▸ What the task asks
In the data below, begin at the line with "You are a GUI" and stop after the line with "Viewport: 1600px width, 1211px height."; output those lines exactly and no pictures.

[Screenshot grounding data]

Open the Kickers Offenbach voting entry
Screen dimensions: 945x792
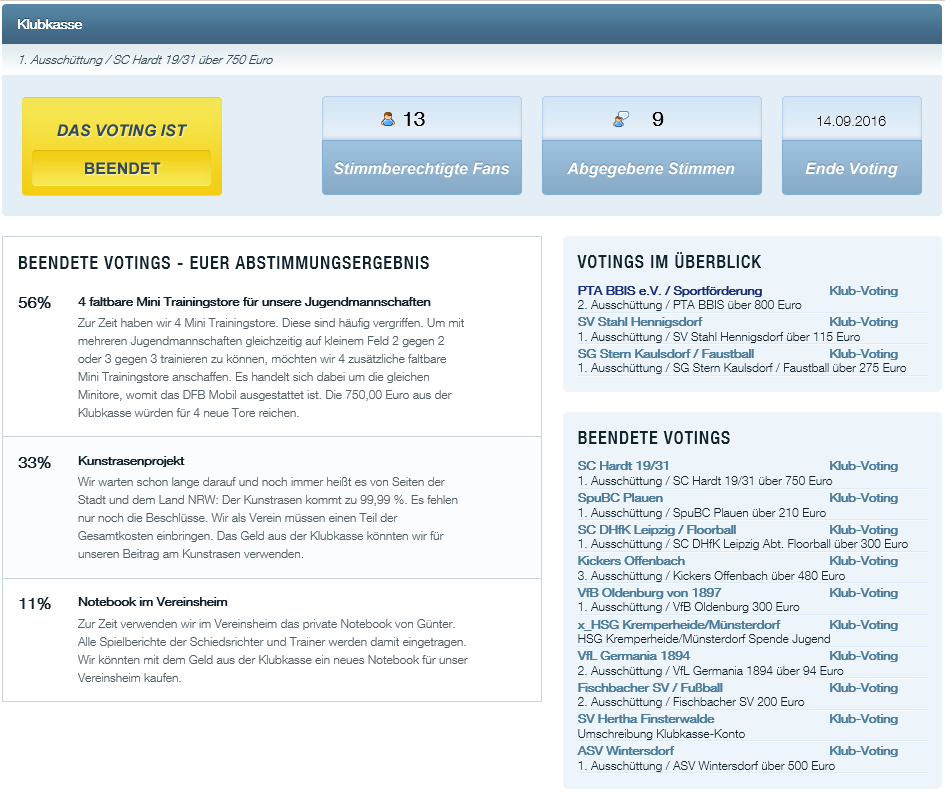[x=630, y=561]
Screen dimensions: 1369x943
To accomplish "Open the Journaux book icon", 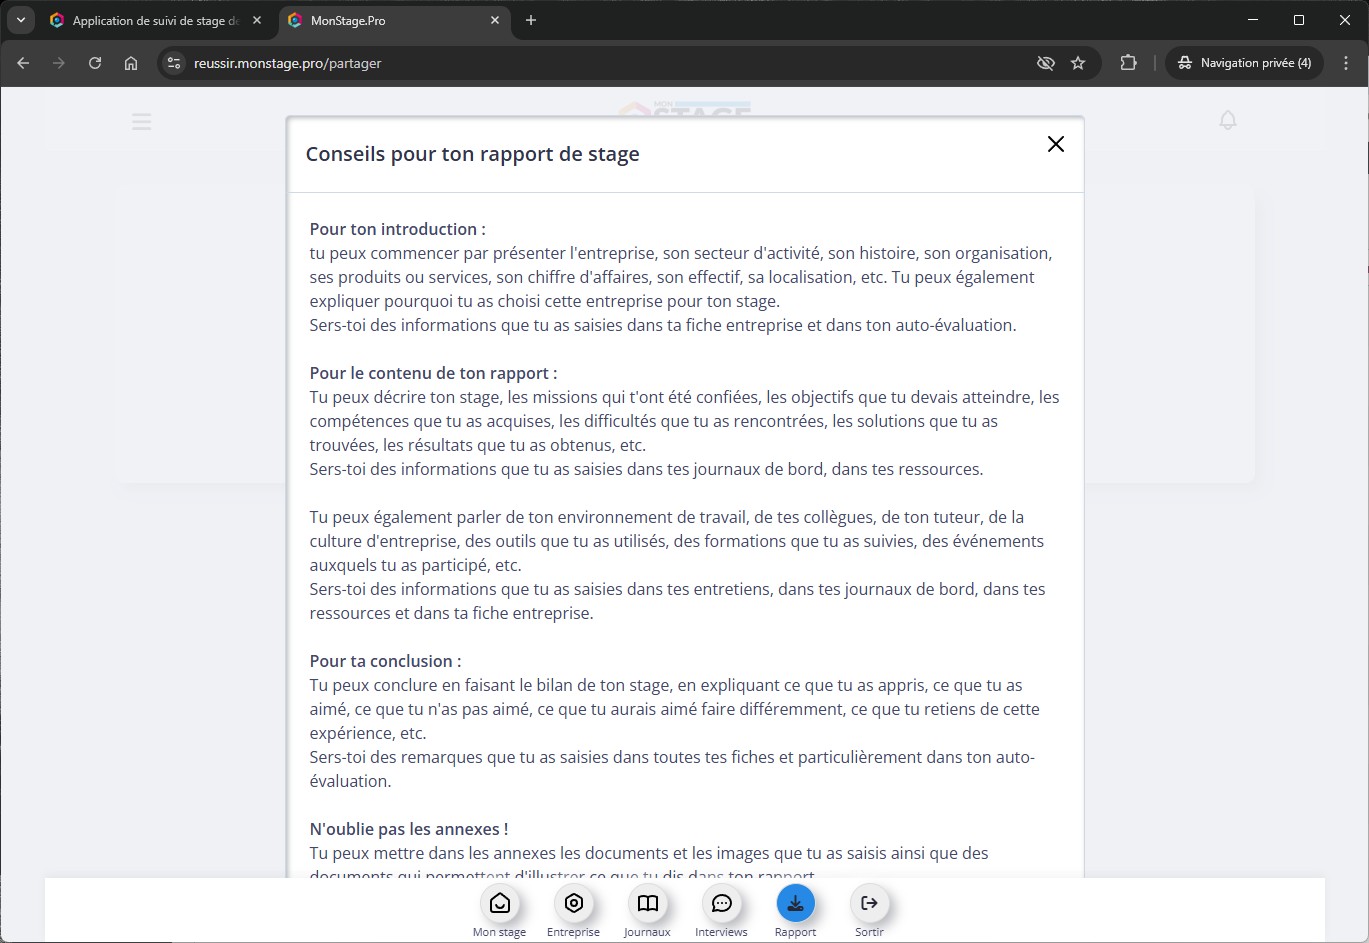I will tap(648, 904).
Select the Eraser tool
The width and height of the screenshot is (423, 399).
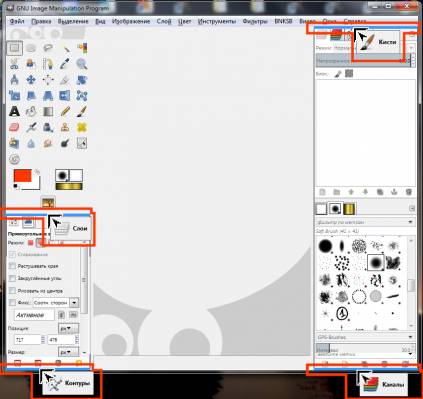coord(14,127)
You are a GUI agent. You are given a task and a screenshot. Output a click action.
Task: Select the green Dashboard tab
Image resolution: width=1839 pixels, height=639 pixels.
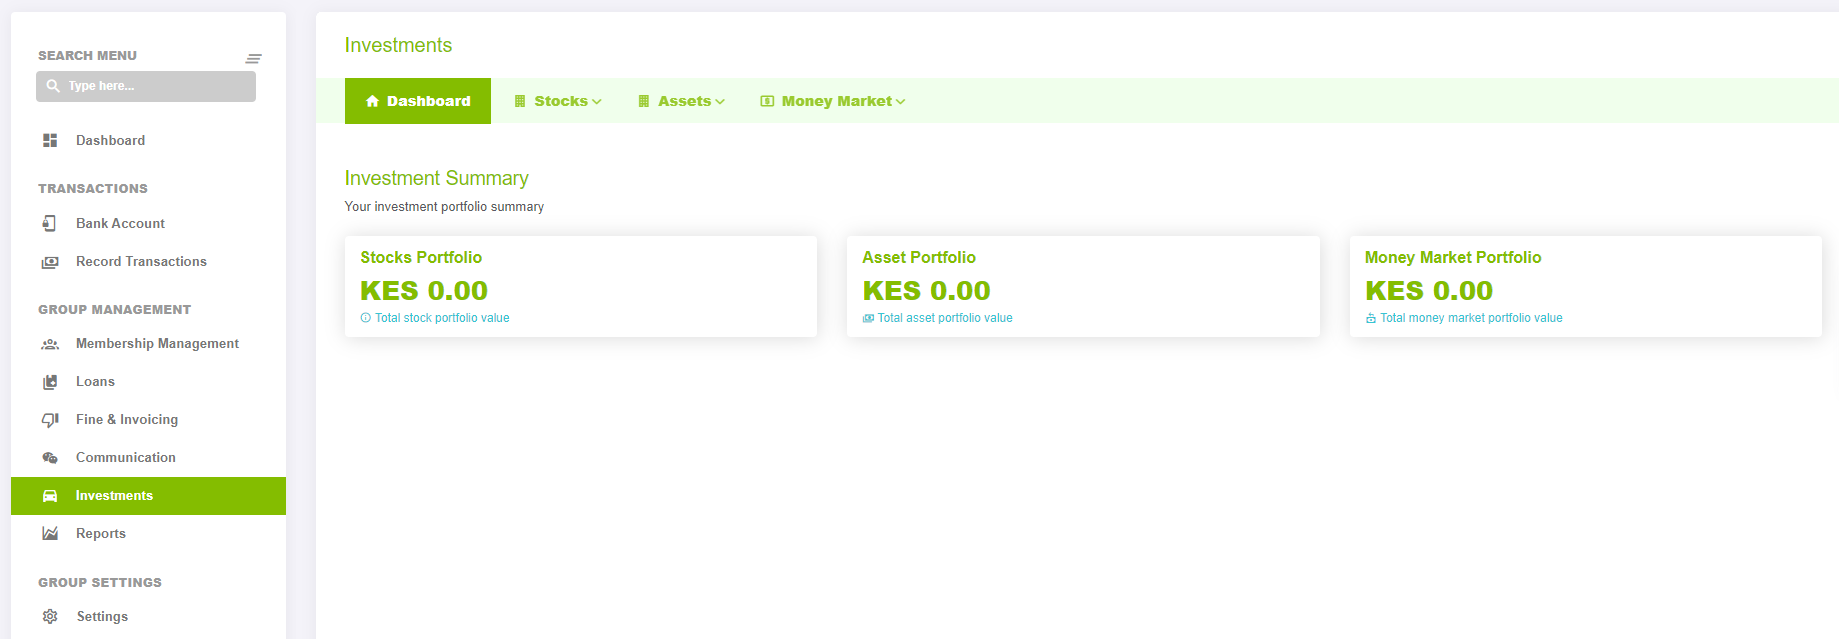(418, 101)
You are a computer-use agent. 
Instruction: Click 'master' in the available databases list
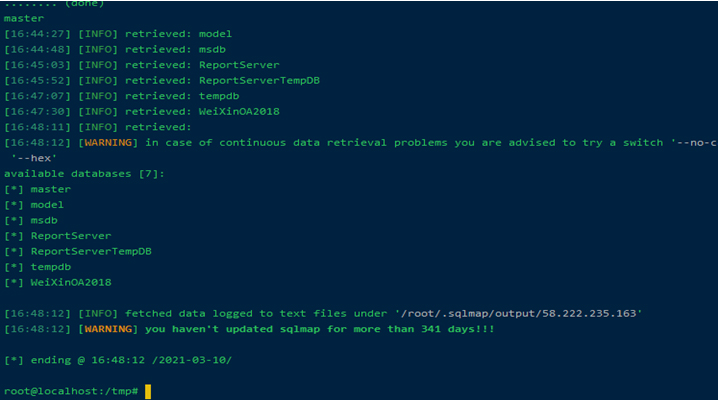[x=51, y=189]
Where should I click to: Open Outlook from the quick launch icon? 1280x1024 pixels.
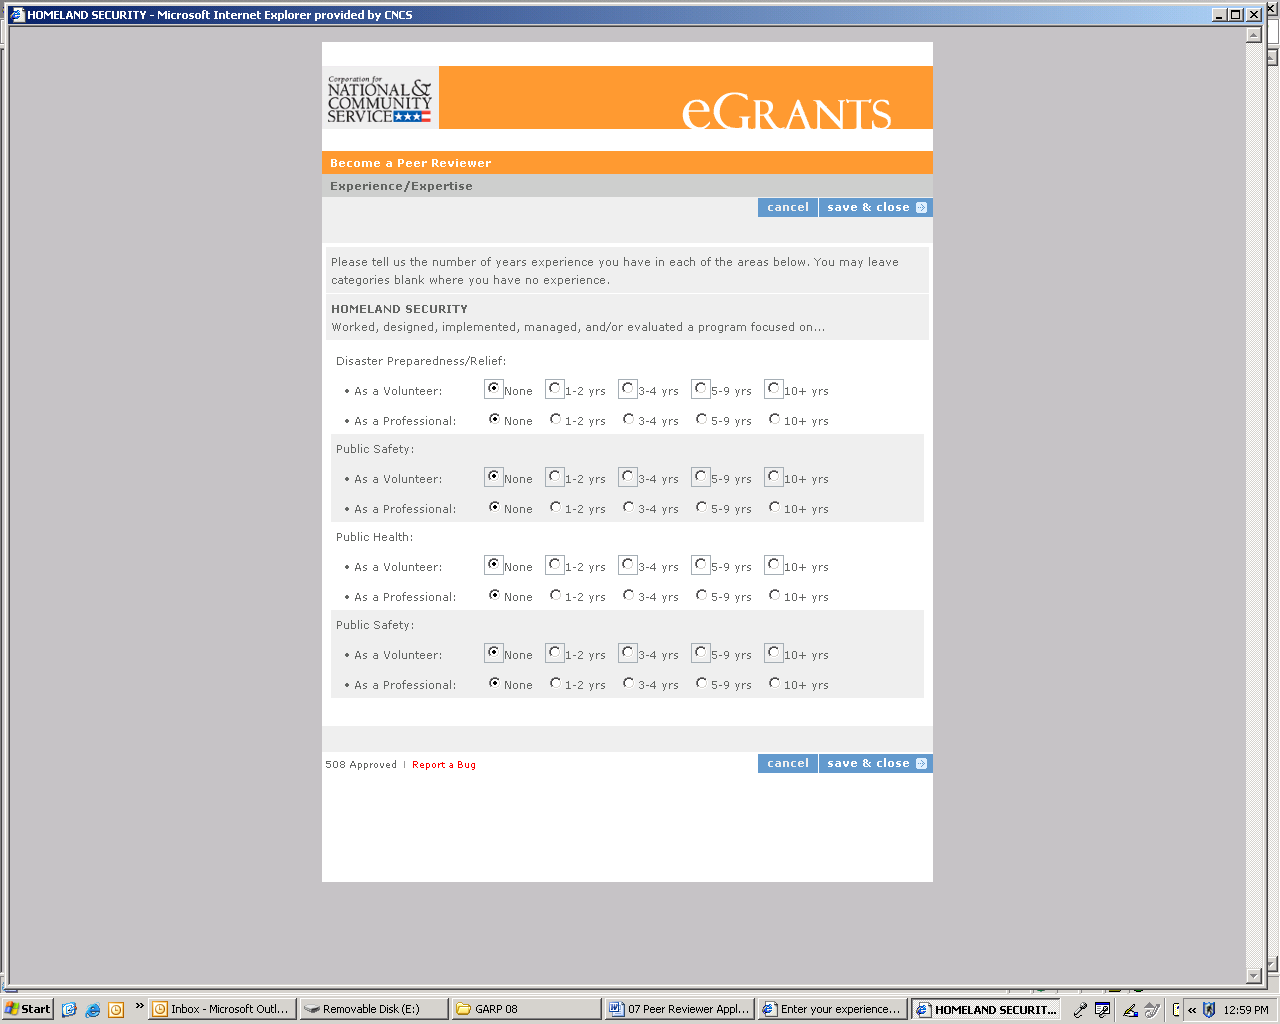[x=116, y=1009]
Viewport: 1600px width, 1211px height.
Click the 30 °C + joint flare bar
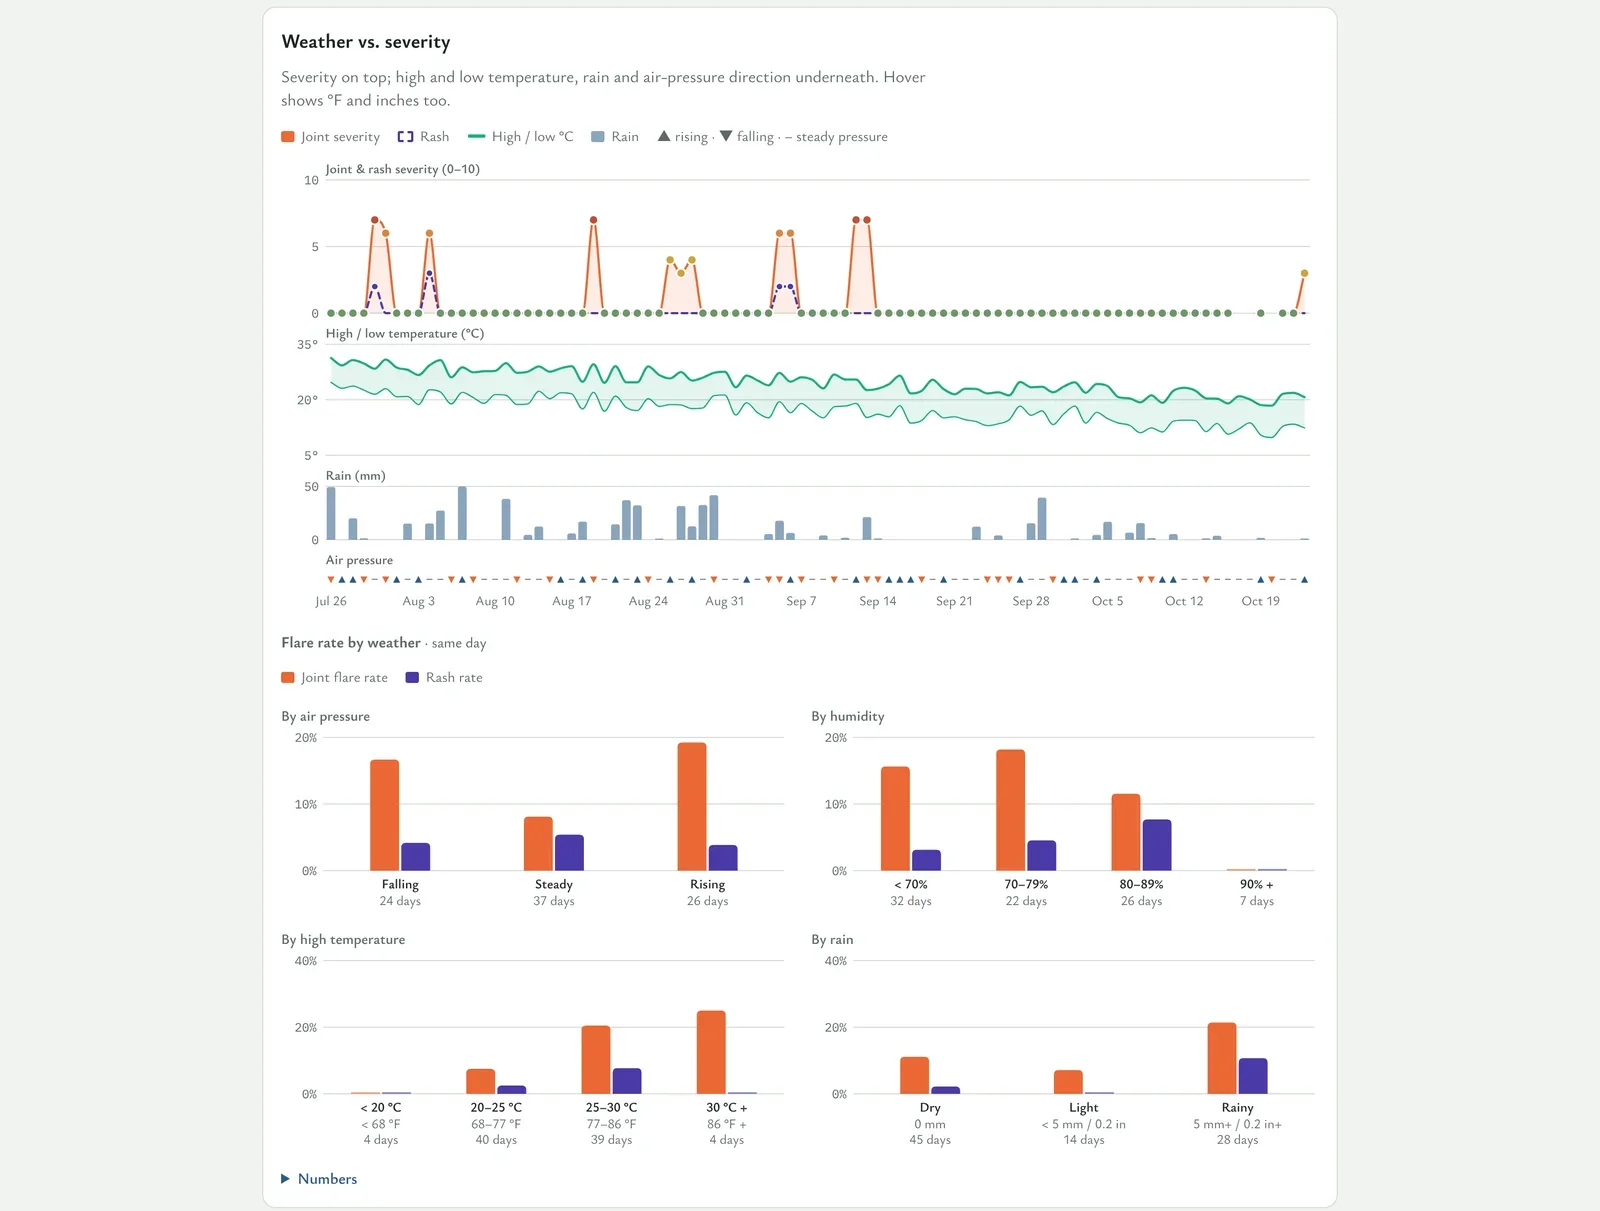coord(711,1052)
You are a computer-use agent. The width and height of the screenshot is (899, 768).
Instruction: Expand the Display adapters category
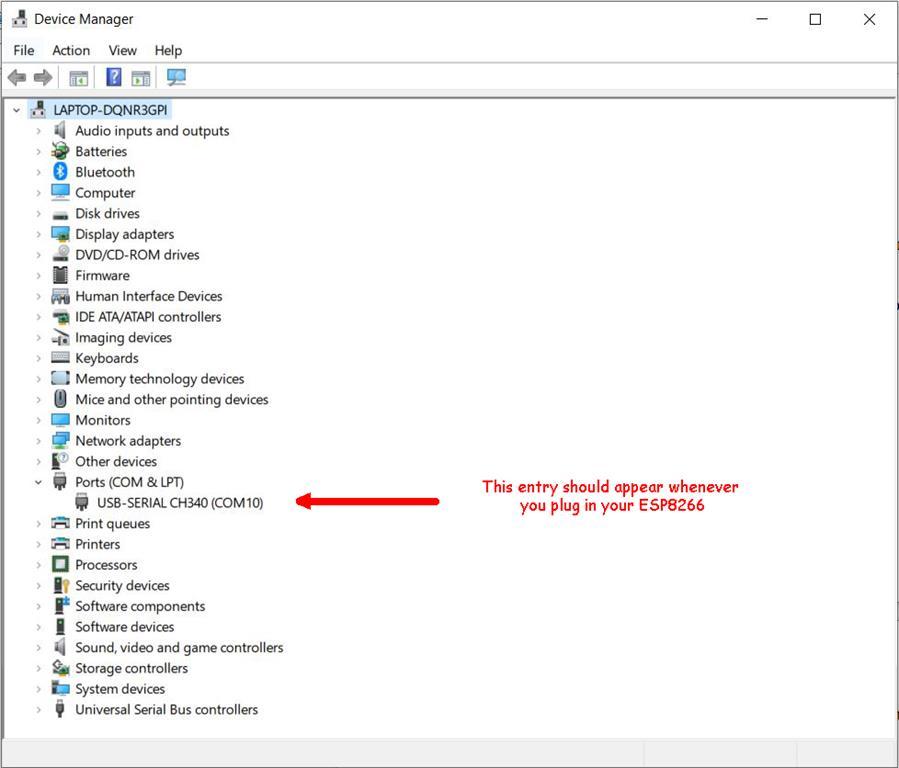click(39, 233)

▸ Output of the exercise
You are a GUI agent. You are given a task and a screenshot. Output a click action.
Task: Select the green Dashboard tab
Image resolution: width=1839 pixels, height=639 pixels.
(418, 101)
You are a computer-use agent. 
Instruction: Click 'master' in the available databases list
[x=51, y=189]
Where should I click to: Open Outlook from the quick launch icon? 1280x1024 pixels.
[x=116, y=1009]
Viewport: 1600px width, 1211px height.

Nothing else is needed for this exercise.